Максимов усмехнулся и заметил с издевкой:
— Ну, что вы за люди, башкирцы! С жирного, отменного чернозема столько пшеницы иметь можно, а вы туда свою скотину пускаете. Куда это годится — такое добро переводить! Ежели согласитесь перенести вешнюю стоянку в другое место, обещаю вам хлеб поставлять, сахар да чай.
— А что с нашей землей будет?
— Хочу зерном засеять.
— Наше пастбище — зерном?! — обомлел староста.
— Да не все ли вам равно, где скотину пасти, что вы за эти угодья цепляетесь? — потерял терпение Максимов и добавил с угрозой: — Ежели уйдете оттуда, будет промеж нас мир. А не согласитесь, тогда уж не обессудьте, на себя пеняйте!
— Как же так, господин боярин? Да мы… Мы ведь… — взмолился Яубасар, чуть не плача. Но тут вмешался Давлетбай.
— Не желаем уступать никому землю наших предков! — заявил он решительно.
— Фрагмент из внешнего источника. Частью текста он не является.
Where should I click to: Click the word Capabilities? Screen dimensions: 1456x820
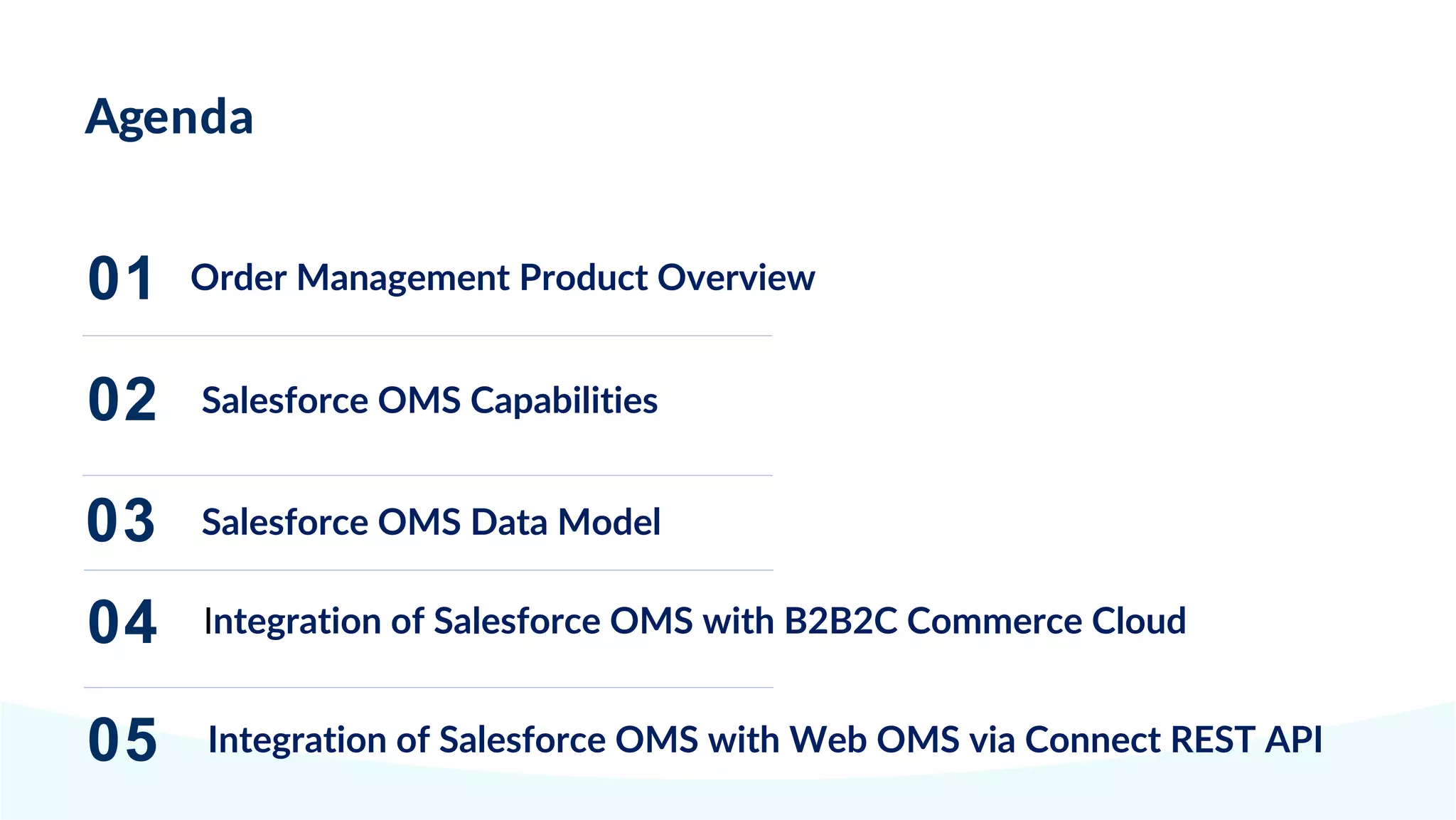564,400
Его поддержали односельчане, хранившие до сих пор молчание:
— Неужто боярам земли мало, на наши пастбища зарятся?!
— Нет, не уйдем с Сюмюка!
— Ни за что не уступим!
— Ищи себе другое место для хлеба, барин!..
Перекрикивая друг друга, люди рвались вперед.
Кольцо вокруг приезжих сужалось. Капитан Замараткин побледнел.
Стараясь не выдать страха, Максимов насилу выдавил из себя улыбку и сказал:
— Зря вы так расшумелись! Да разве ж стал бы я по-доброму разговаривать, кабы не уважал вас. А ведь мог поступить так, как власти велят!..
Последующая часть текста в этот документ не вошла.